Return every line from the records below that has the word "agent".
= Beginning of Section =
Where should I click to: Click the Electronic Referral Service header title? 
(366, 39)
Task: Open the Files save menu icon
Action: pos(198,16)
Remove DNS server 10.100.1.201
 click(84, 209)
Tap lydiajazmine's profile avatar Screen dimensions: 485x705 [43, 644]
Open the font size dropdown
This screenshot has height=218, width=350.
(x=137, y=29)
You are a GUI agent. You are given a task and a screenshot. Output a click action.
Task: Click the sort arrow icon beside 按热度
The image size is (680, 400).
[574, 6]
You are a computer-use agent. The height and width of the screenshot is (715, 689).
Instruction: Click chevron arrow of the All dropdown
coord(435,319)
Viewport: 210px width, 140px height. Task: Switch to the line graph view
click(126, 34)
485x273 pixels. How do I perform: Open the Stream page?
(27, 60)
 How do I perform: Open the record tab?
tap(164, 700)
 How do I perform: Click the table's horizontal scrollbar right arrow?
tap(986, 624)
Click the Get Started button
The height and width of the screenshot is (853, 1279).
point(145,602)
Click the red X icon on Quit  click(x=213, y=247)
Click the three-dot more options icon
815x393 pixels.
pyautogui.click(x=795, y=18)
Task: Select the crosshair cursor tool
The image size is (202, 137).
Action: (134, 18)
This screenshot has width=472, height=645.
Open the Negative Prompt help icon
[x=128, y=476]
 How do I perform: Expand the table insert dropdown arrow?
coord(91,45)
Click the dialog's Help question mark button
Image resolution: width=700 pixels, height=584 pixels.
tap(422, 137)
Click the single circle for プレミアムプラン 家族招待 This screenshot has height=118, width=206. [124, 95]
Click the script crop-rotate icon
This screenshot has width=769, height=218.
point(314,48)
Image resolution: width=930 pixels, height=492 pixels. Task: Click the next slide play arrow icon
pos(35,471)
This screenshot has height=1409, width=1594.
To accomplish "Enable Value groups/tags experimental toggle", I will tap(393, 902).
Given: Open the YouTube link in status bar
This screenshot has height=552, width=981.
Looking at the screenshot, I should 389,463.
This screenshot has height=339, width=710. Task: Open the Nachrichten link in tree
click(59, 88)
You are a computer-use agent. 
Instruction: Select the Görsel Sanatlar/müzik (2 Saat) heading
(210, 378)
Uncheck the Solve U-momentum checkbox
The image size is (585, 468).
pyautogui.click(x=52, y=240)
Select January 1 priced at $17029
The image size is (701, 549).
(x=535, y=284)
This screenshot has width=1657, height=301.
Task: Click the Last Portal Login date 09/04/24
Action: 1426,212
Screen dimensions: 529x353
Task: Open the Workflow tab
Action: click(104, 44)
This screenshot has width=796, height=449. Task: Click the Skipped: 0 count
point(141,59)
= End of Section =
• _OUTPUT OF THE TASK_:
You are a GUI agent. You are given a task and a screenshot. Output a click action.
You are a computer-use agent. The height and width of the screenshot is (715, 689).
You are a computer-use agent. 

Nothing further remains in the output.